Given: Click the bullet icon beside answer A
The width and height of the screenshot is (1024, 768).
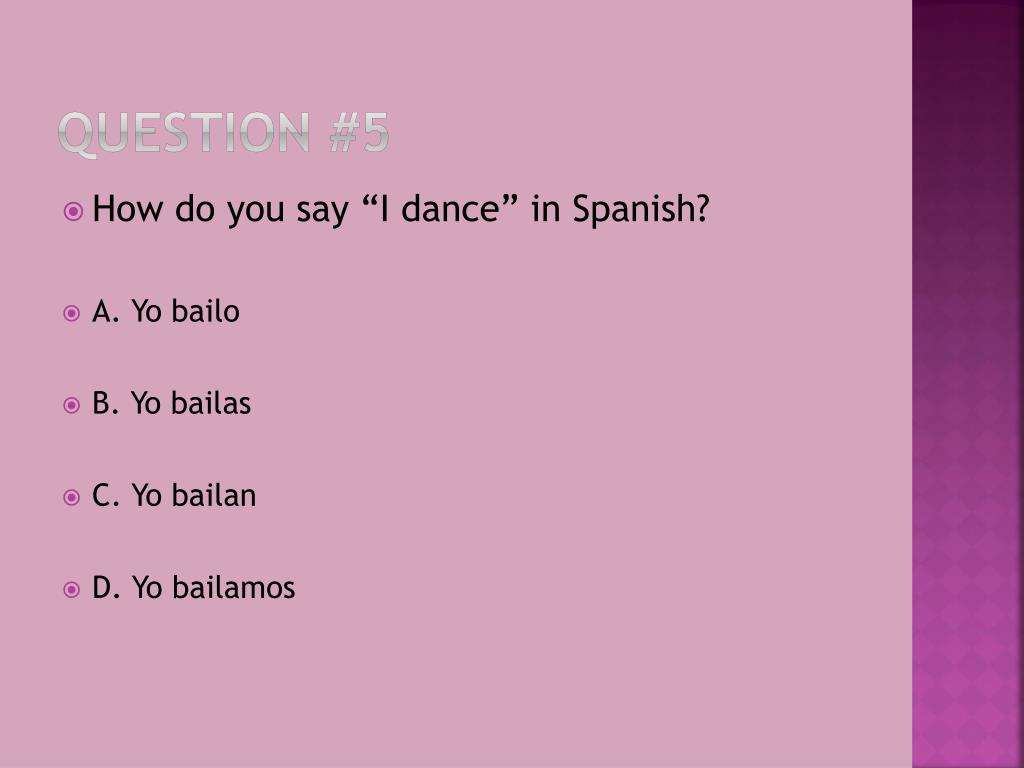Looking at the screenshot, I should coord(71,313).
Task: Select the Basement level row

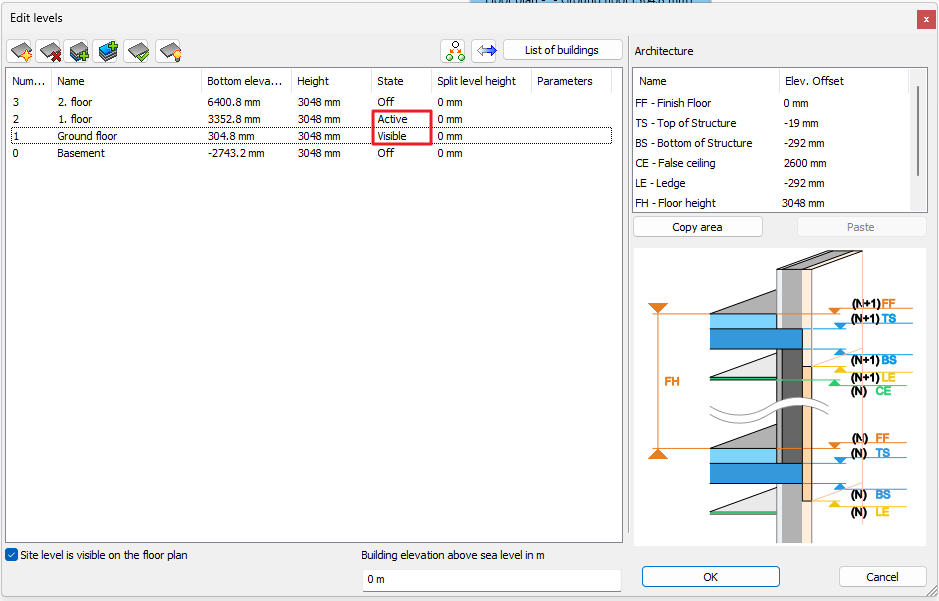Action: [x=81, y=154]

+ + +

Work task: The whole listing must be transcribed exactly. No pictures belong in the copy.

Task result:
Given: Click the bullet icon beside answer A
The width and height of the screenshot is (1024, 768).
Looking at the screenshot, I should coord(71,313).
Task: Select the Basement level row

Action: [x=81, y=154]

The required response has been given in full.